» **Written task**
Return each line of the data below that contains the string "screenshot", matching case exactly.

» **Provided entries**
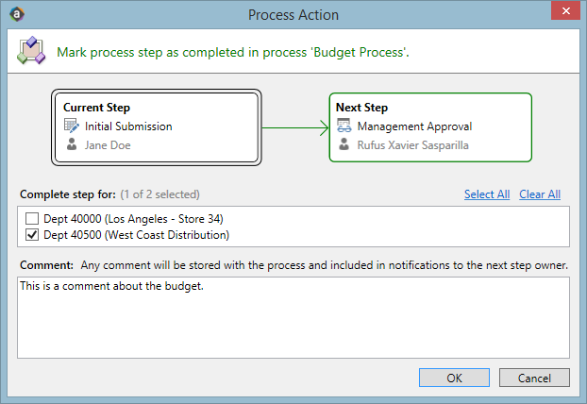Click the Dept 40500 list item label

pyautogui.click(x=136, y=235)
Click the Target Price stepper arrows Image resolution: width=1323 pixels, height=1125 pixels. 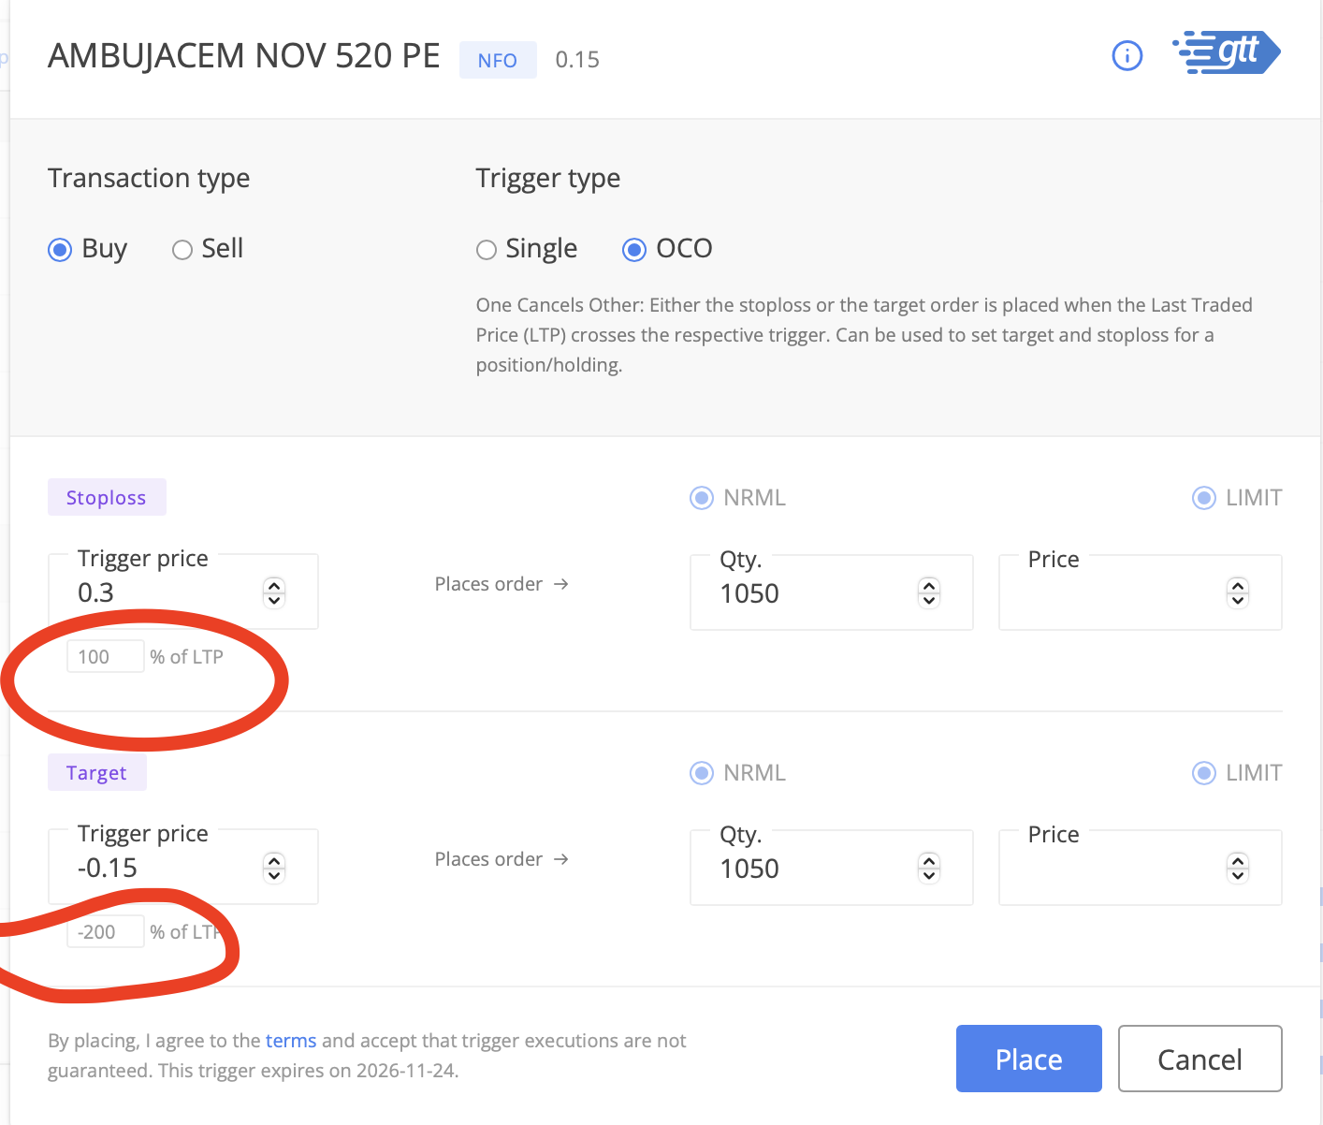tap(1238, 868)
* * *
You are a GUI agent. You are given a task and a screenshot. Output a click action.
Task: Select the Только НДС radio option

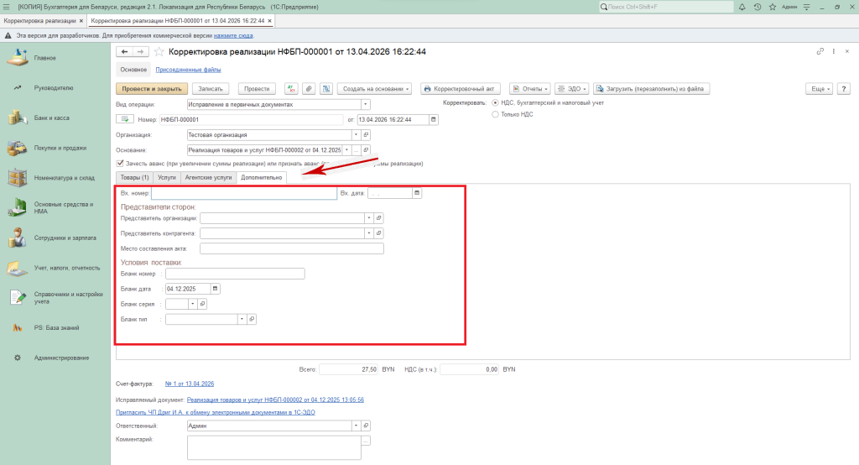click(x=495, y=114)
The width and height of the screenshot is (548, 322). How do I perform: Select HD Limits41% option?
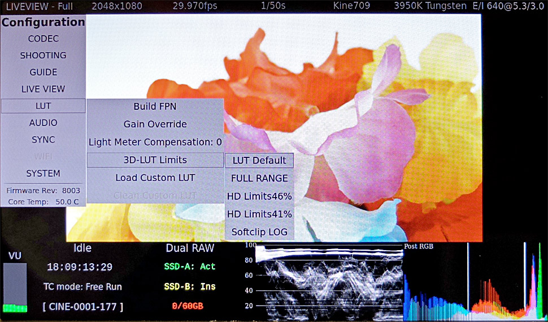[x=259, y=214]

» **Response to this exercise**
You are a GUI agent. You are given a task and a screenshot. Output a click action.
The width and height of the screenshot is (548, 322). How do I perform: Select HD Limits41% option?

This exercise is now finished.